- Work instructions:
Reproduce each line below with no alterations.

** Material shown follows **

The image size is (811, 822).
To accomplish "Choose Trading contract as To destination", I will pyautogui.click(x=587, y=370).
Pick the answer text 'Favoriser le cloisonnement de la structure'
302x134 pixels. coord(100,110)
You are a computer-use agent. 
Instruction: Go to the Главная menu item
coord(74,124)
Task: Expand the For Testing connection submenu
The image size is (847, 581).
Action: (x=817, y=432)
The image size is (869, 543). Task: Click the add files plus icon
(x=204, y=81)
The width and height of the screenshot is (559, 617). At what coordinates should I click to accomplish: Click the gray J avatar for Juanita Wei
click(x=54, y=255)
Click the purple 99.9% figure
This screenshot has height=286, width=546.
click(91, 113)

** End of Material shown **

- Output of the task:
The image size is (811, 822).
To accomplish "Choose Trading contract as To destination", I will pyautogui.click(x=587, y=370).
Pick the answer text 'Favoriser le cloisonnement de la structure'
302x134 pixels. coord(100,110)
You are a computer-use agent. 
Instruction: Go to the Главная menu item
coord(74,124)
Task: Expand the For Testing connection submenu
The image size is (847, 581).
Action: (x=817, y=432)
The image size is (869, 543). Task: Click the add files plus icon
(x=204, y=81)
The width and height of the screenshot is (559, 617). At what coordinates should I click to accomplish: Click the gray J avatar for Juanita Wei
click(x=54, y=255)
Click the purple 99.9% figure
This screenshot has height=286, width=546.
click(91, 113)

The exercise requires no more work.